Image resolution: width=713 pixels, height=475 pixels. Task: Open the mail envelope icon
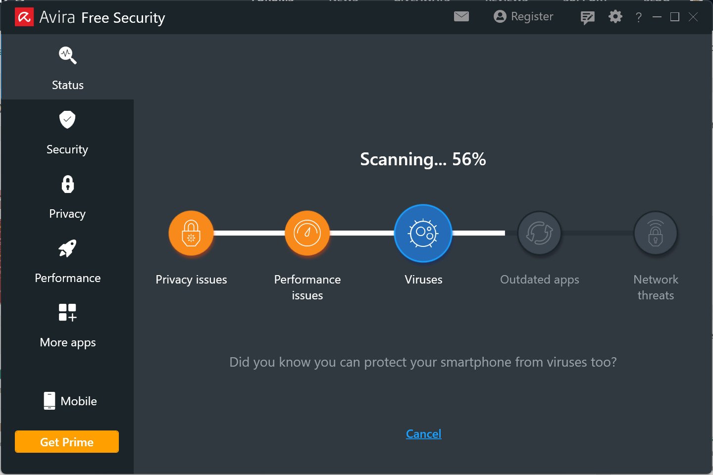[x=461, y=17]
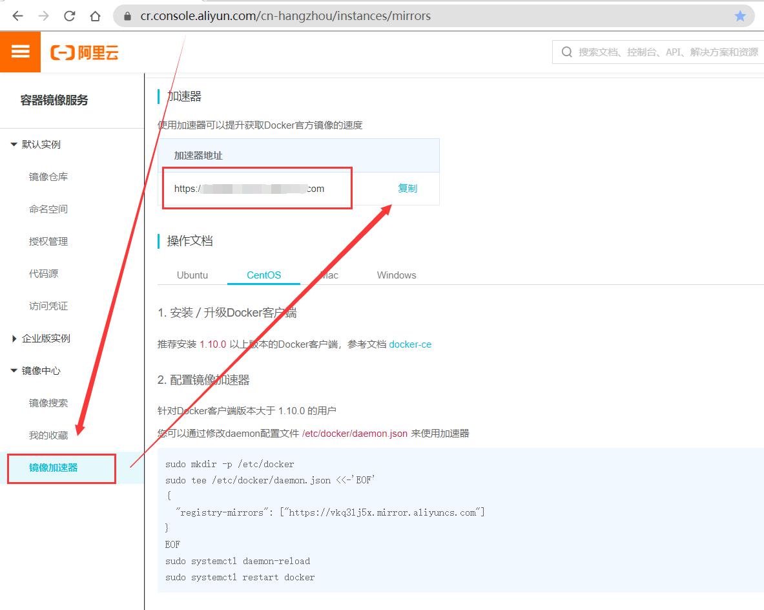Click the browser address bar URL
Image resolution: width=764 pixels, height=610 pixels.
(x=285, y=16)
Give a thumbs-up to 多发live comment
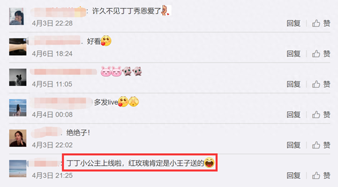Image resolution: width=338 pixels, height=187 pixels. [321, 114]
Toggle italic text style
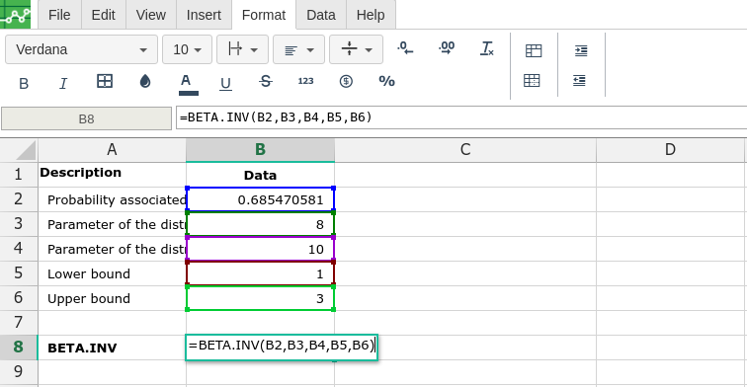The image size is (747, 387). (x=63, y=83)
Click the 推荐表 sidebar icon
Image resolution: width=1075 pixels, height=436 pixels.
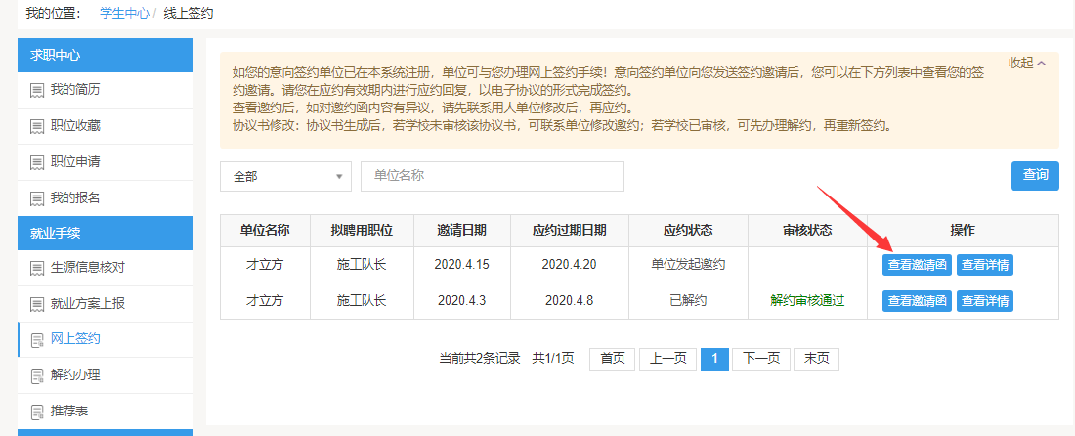[37, 412]
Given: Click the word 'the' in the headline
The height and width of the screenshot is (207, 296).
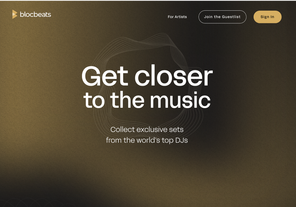Looking at the screenshot, I should click(x=127, y=100).
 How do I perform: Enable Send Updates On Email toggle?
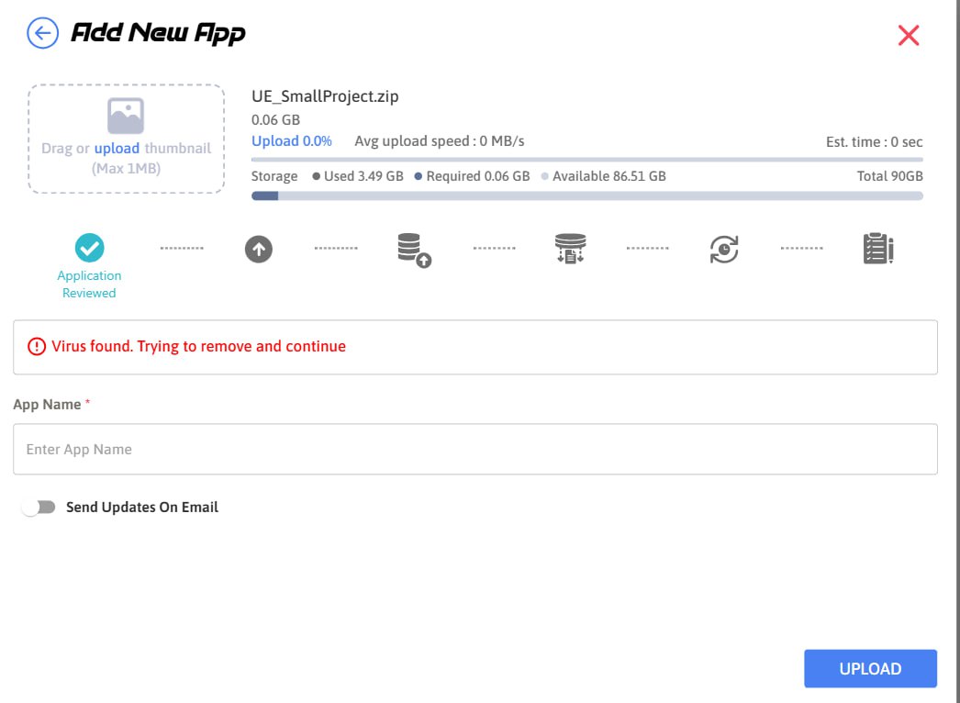click(x=39, y=508)
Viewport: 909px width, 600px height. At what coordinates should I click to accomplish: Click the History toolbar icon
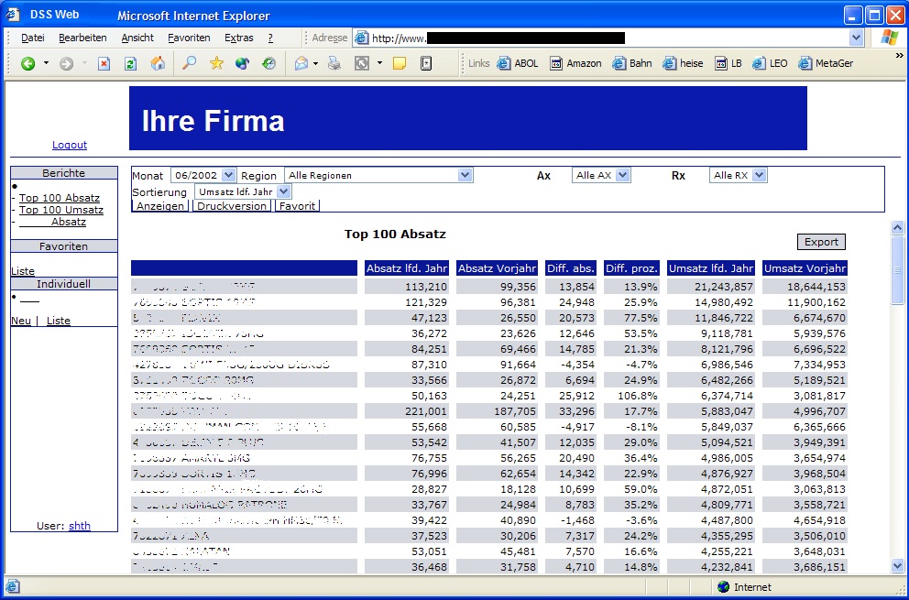point(268,63)
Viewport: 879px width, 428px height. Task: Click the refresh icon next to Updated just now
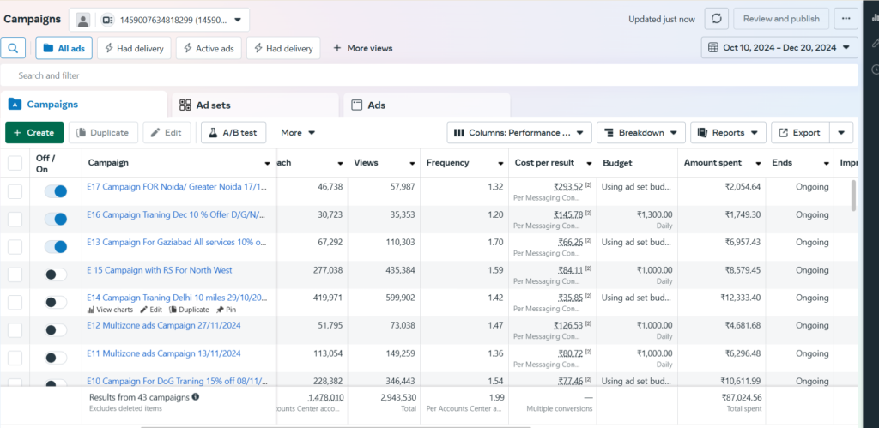[x=717, y=19]
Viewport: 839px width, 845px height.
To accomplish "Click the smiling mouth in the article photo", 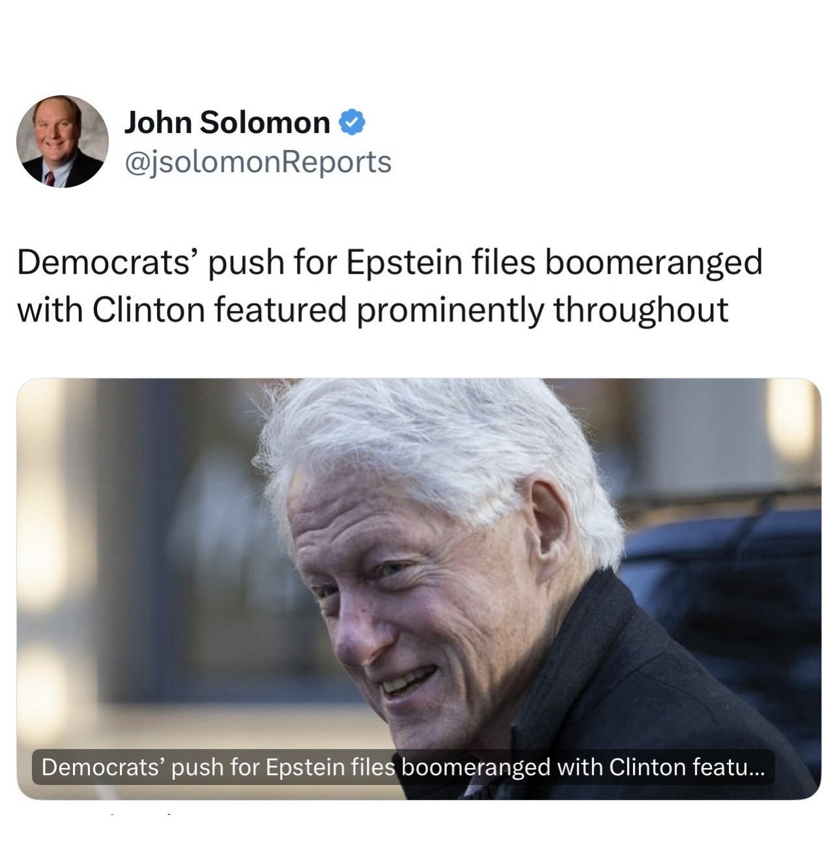I will (x=408, y=680).
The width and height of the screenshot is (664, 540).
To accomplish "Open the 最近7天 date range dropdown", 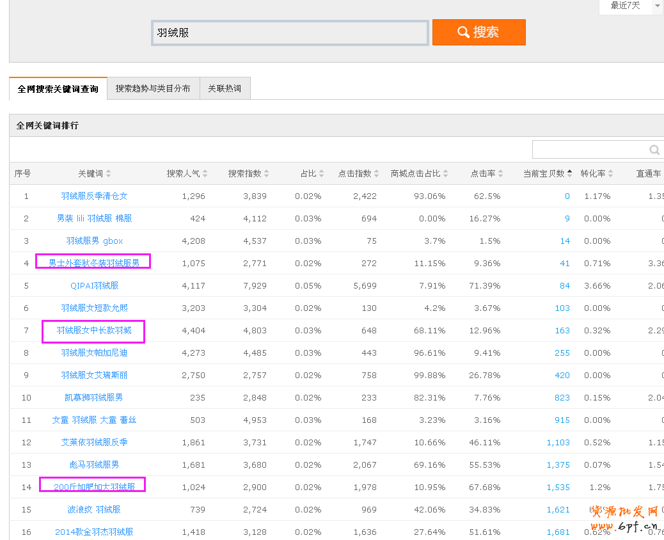I will (631, 6).
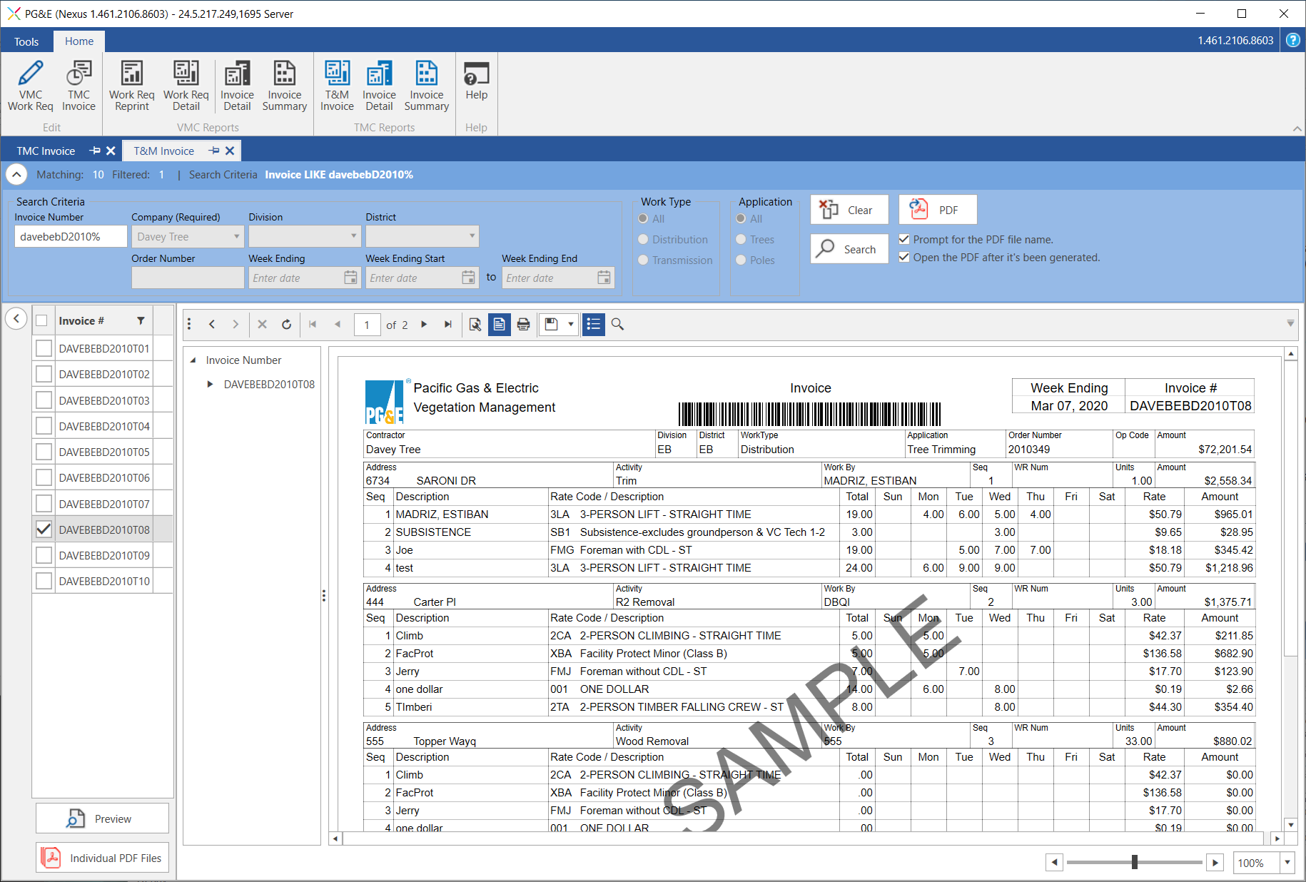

==========

Transcribe exactly the lines above, beginning at the one with "Give a thumbs-up to 多发live comment" and going up to and including the one with "Click the 推荐表 sidebar icon". Pictures do not belong in the copy.

Give a thumbs-up to 多发live comment
Image resolution: width=338 pixels, height=187 pixels. [321, 114]
Toggle italic text style
The image size is (747, 387). (x=63, y=83)
Click the 推荐表 sidebar icon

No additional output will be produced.